When you think of the word mobility, you probably associate it with exercise – but staying mobile doesn’t necessarily mean that you have to engage in vigorous exercise. As a family physician, I always recommend that my patients live as active of lifestyles as possible, which can include a variety of things. In this article you will learn about the different ways in which you can stay mobile, the positive ways in which mobility impacts you and your health, and the risks that are associated with living a sedentary lifestyle.
How mobile you are or can be will sometimes depend on age. If you’re a teenager or young adult who is in good health with no underlying medical conditions to be concerned about, you will usually be able to engage in higher-impact exercise than if you were someone who was elderly, in failing health, or not used to getting regular physical activity.

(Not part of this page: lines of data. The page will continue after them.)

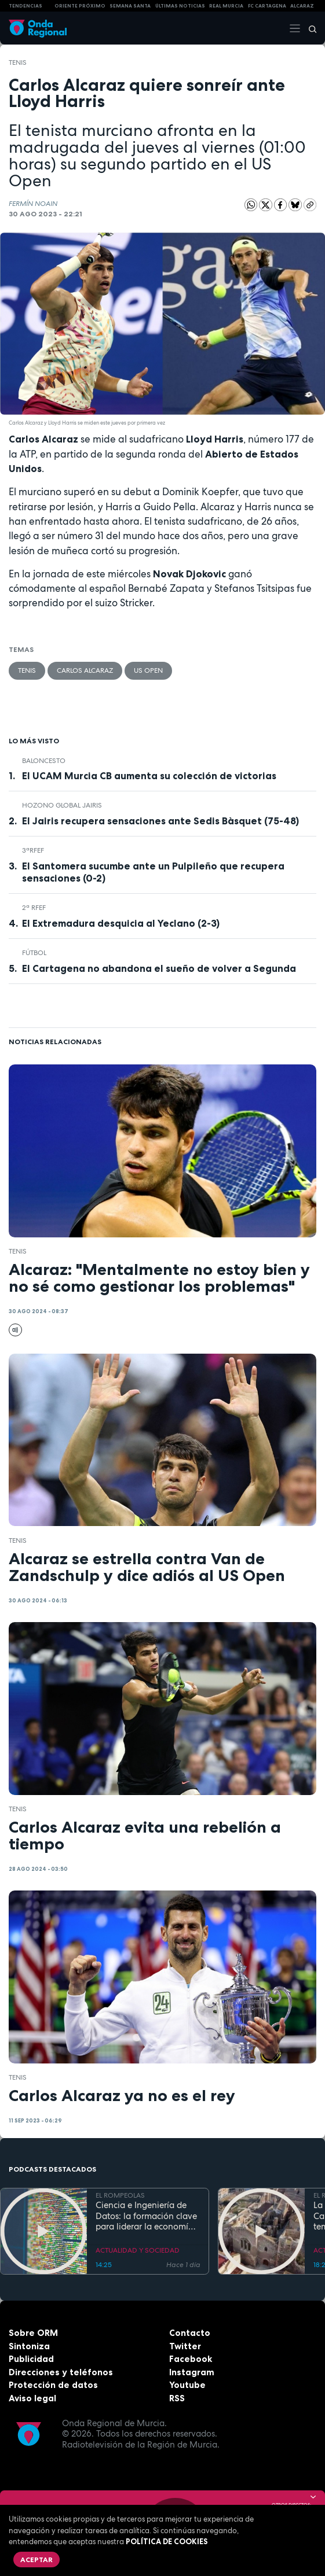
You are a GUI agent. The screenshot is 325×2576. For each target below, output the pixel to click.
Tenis (18, 62)
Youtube (187, 2384)
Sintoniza (29, 2346)
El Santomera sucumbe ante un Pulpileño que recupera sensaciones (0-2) (153, 872)
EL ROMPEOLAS (120, 2195)
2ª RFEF (34, 907)
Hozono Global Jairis (62, 805)
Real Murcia (226, 6)
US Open (148, 670)
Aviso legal (32, 2398)
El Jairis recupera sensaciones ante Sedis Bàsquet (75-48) (160, 821)
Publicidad (31, 2358)
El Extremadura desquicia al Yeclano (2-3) (121, 923)
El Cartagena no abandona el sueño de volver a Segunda (159, 968)
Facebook (190, 2358)
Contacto (189, 2332)
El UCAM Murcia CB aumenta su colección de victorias (149, 776)
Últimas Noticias (180, 6)
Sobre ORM (33, 2332)
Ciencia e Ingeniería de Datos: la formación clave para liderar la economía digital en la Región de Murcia (146, 2216)
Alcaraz (302, 6)
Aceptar (36, 2559)
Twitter (185, 2346)
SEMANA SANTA (130, 6)
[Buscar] (308, 28)
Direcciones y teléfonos (61, 2372)
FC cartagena (267, 6)
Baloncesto (43, 760)
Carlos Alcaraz (85, 670)
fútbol (34, 952)
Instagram (191, 2372)
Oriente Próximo (79, 6)
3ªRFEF (33, 850)
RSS (177, 2398)
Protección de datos (53, 2384)
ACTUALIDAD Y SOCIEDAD (138, 2250)
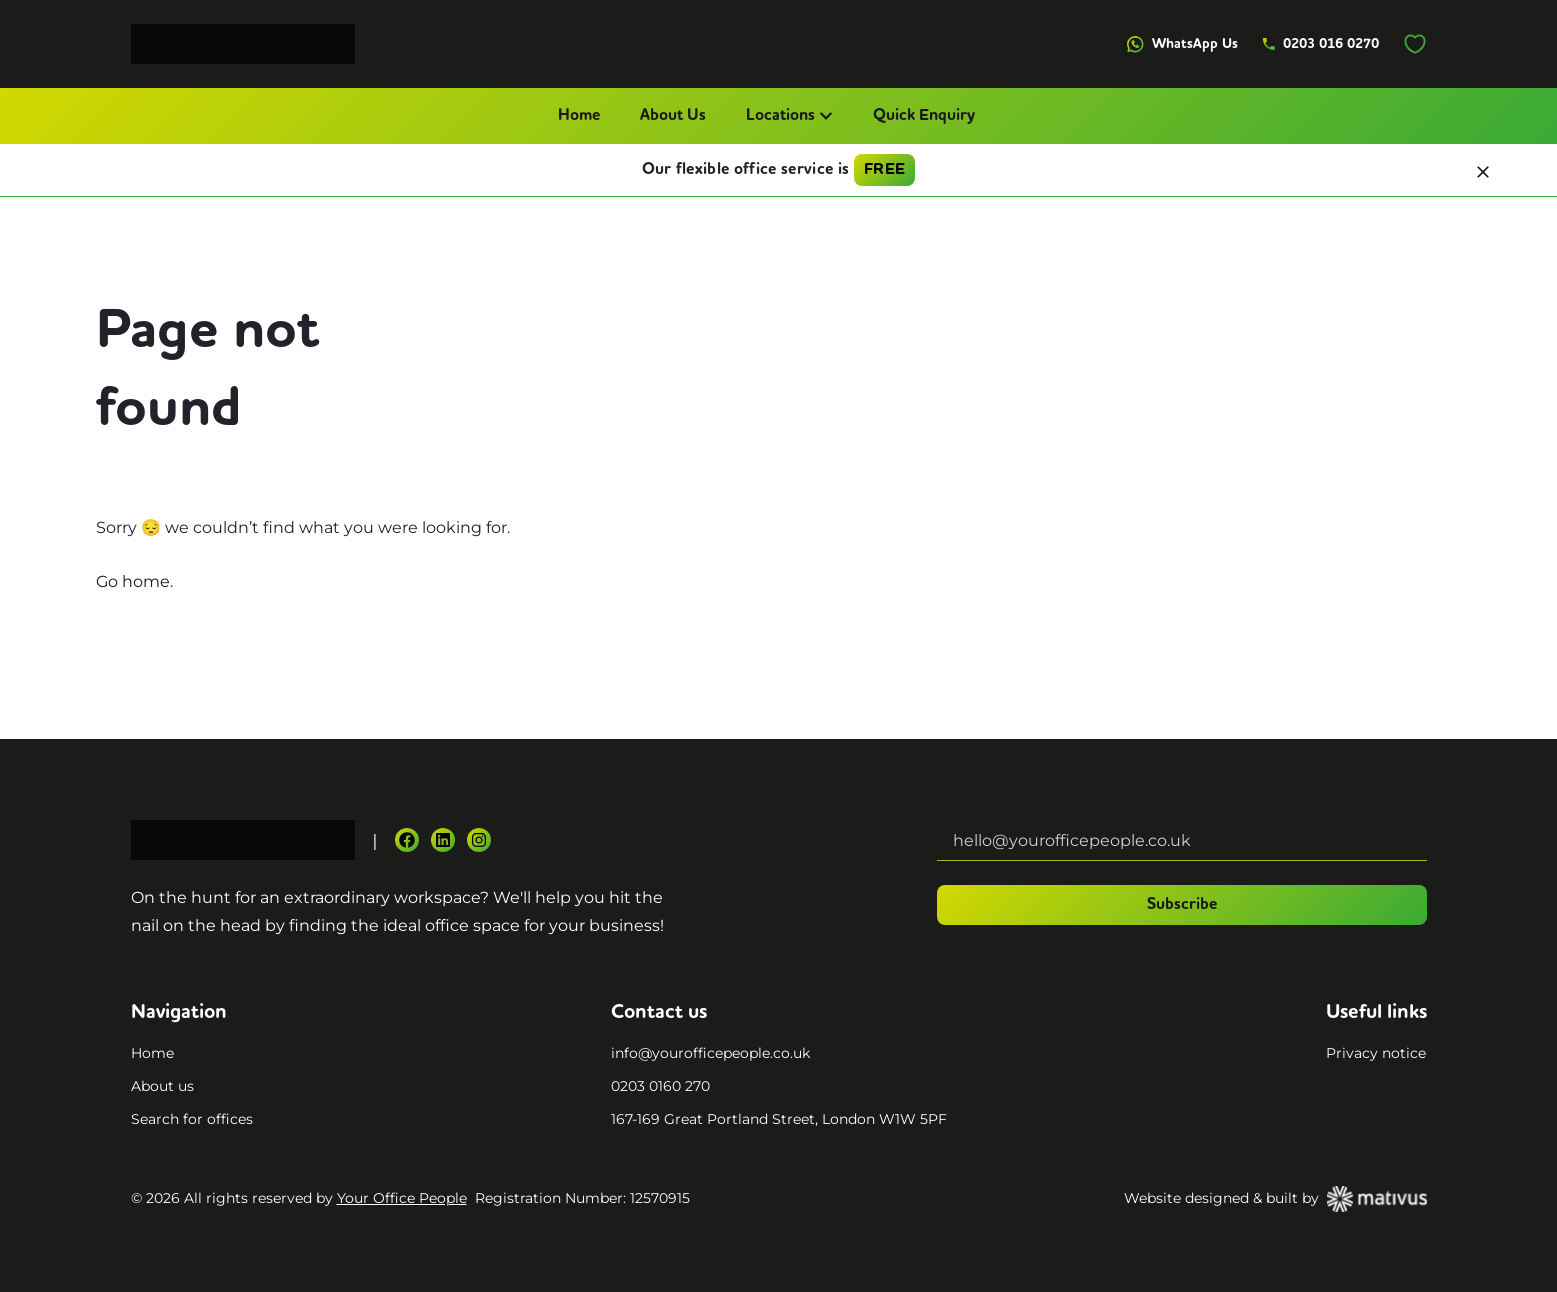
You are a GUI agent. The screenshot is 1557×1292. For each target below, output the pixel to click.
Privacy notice (1376, 1053)
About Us (673, 116)
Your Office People (402, 1198)
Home (579, 116)
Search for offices (192, 1119)
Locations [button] (789, 116)
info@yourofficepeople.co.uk (710, 1053)
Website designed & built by (1275, 1199)
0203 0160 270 (660, 1086)
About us (162, 1086)
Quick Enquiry (924, 116)
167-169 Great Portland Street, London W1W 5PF (779, 1119)
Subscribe (1182, 905)
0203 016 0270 (1320, 44)
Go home (133, 581)
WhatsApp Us (1182, 44)
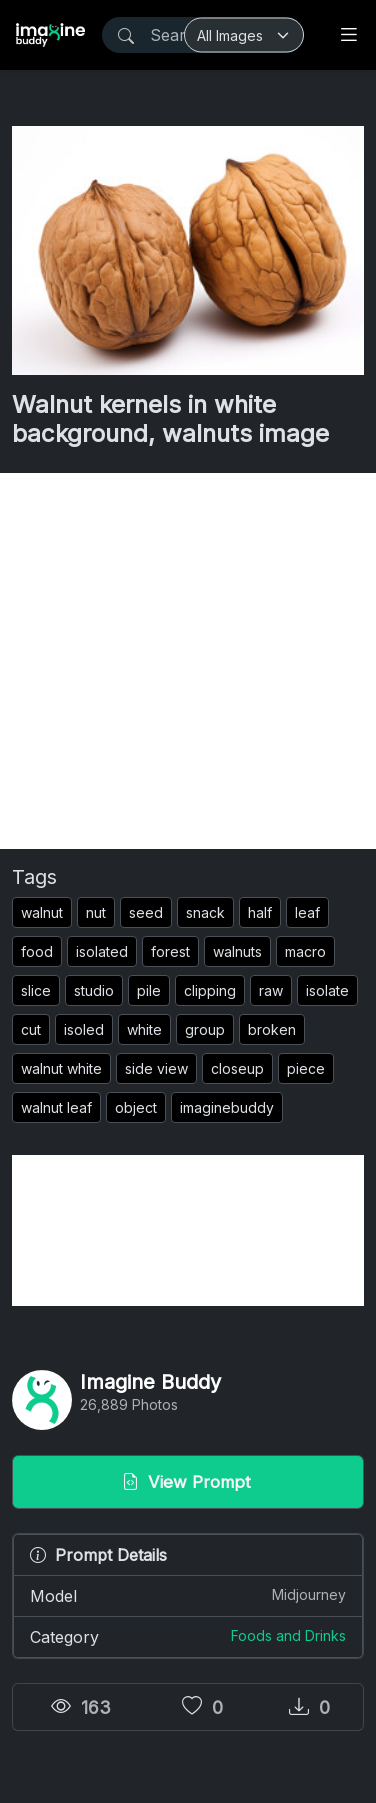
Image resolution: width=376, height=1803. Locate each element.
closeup (237, 1068)
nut (96, 912)
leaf (307, 912)
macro (305, 951)
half (260, 912)
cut (31, 1029)
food (37, 951)
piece (306, 1068)
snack (205, 912)
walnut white (61, 1068)
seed (146, 912)
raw (271, 990)
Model (188, 1595)
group (205, 1029)
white (144, 1029)
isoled (84, 1029)
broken (272, 1029)
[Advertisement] (188, 661)
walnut (42, 912)
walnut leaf (56, 1107)
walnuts (237, 951)
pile (149, 990)
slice (36, 990)
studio (94, 990)
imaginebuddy (227, 1107)
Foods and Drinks (288, 1635)
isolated (102, 951)
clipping (210, 990)
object (136, 1107)
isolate (327, 990)
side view (156, 1068)
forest (170, 951)
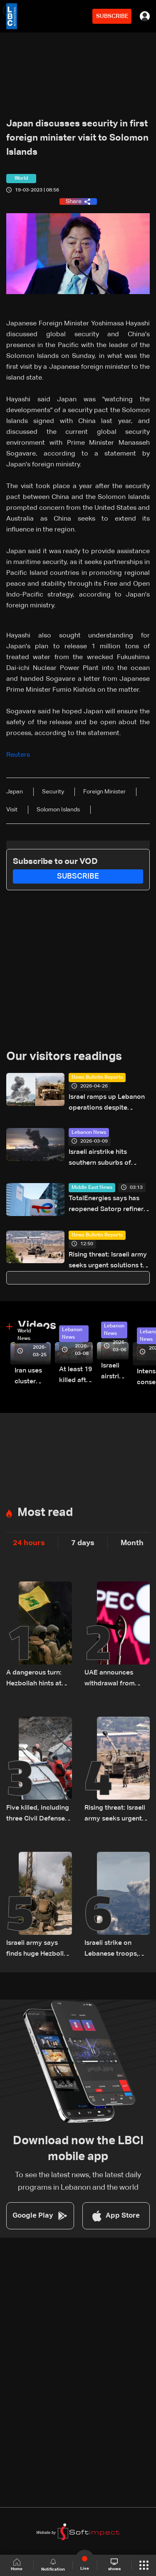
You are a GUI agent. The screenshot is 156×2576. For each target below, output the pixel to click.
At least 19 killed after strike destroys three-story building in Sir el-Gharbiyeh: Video (76, 1376)
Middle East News (92, 1187)
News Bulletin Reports (97, 1077)
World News (24, 1335)
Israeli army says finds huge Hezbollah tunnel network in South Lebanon (38, 1949)
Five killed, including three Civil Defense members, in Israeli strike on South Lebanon (37, 1814)
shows (114, 2564)
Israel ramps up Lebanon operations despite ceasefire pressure (107, 1103)
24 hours (29, 1543)
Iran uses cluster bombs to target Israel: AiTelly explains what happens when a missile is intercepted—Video (33, 1377)
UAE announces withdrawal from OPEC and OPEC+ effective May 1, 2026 (111, 1679)
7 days (82, 1543)
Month (132, 1543)
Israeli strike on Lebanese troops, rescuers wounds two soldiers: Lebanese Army (111, 1949)
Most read (45, 1512)
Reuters (19, 755)
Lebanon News (89, 1132)
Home (16, 2564)
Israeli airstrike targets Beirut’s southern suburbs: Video (115, 1372)
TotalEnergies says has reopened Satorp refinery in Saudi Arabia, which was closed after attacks (108, 1205)
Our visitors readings (64, 1057)
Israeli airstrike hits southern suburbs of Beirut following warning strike (106, 1158)
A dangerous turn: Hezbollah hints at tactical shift (34, 1679)
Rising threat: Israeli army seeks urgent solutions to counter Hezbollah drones (109, 1261)
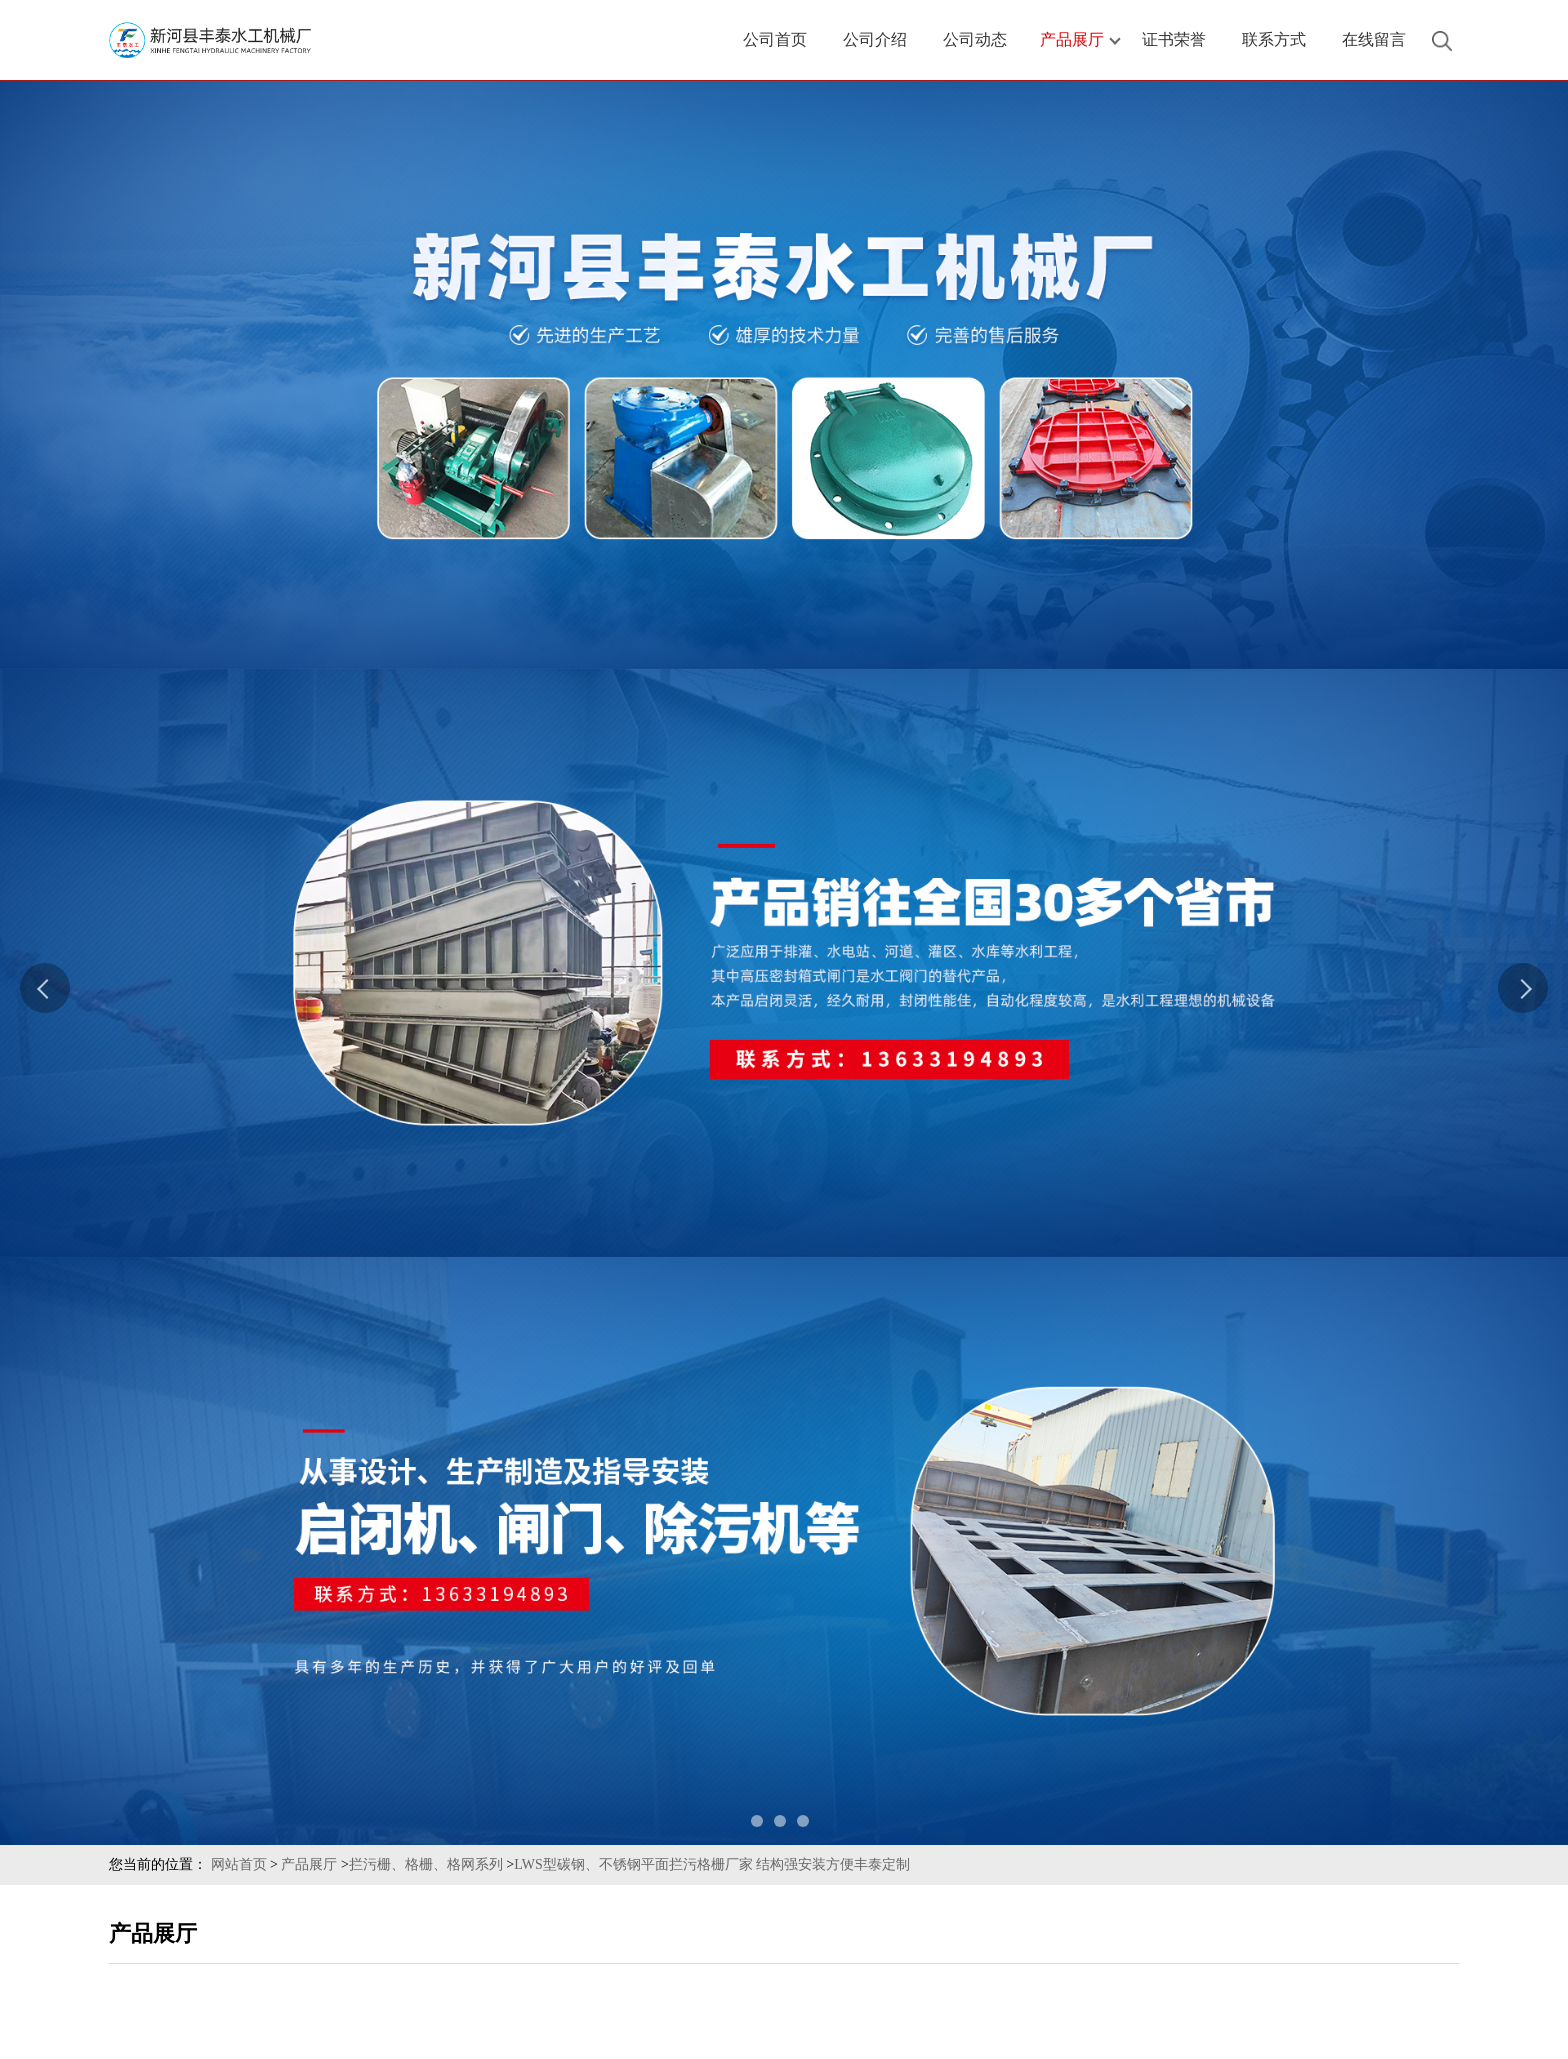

As for the types of exercises that you can be doing to keep yourself mobile, there are many, although one of the most common, go-to forms of exercise is walking – especially when the weather is nicer. Walking is a simple, easy way to get your fitness in, and the great thing about it is that it doesn’t take much of it in order for your body to reap the benefits. Starting with as little as 30 minutes of walking each day can greatly benefit your health, including reducing your risk of heart disease and stroke, as well as reducing or improving the management of certain conditions such as high blood pressure and high cholesterol, diabetes, and joint and muscle pain. Walking can also improve your bone strength as well as improve your balance.
Stretching is another important way to keep yourself mobile. It not only helps strengthen your muscles, but it also improves their flexibility which allows for your joints to maintain their range of motion. When you don’t stretch, you put yourself at risk of joint pain, strains, and muscle damage. When it comes to stretching, the areas you should focus on include the lower extremities, such as the calves, hamstrings, pelvis, quadriceps, shoulders, neck, and lower back. You don’t need to stretch every day, though stretching is recommended at least three to four times per week. If you’re new to stretching, it’s not uncommon to develop some tenderness in the areas that you’ve worked on, so always make sure you start slow and build your way up rather than doing too much at once.
As mentioned, if you’re not keeping yourself mobile one way or another, this is known as being sedentary, which puts your health at risk. For example, those who are physically inactive are at an increased risk of developing coronary heart disease or other cardiovascular-related diseases, an increased risk of becoming overweight or obese, an increases risk of developing depression or anxiety, an increased risk of elevated blood pressure and cholesterol levels, as well as a risk of a decrease in skeletal muscle mass. Along with inactivity, any of these health concerns can jeopardize your quality of life – and, in some cases, even be fatal, which is why staying mobile is so crucial.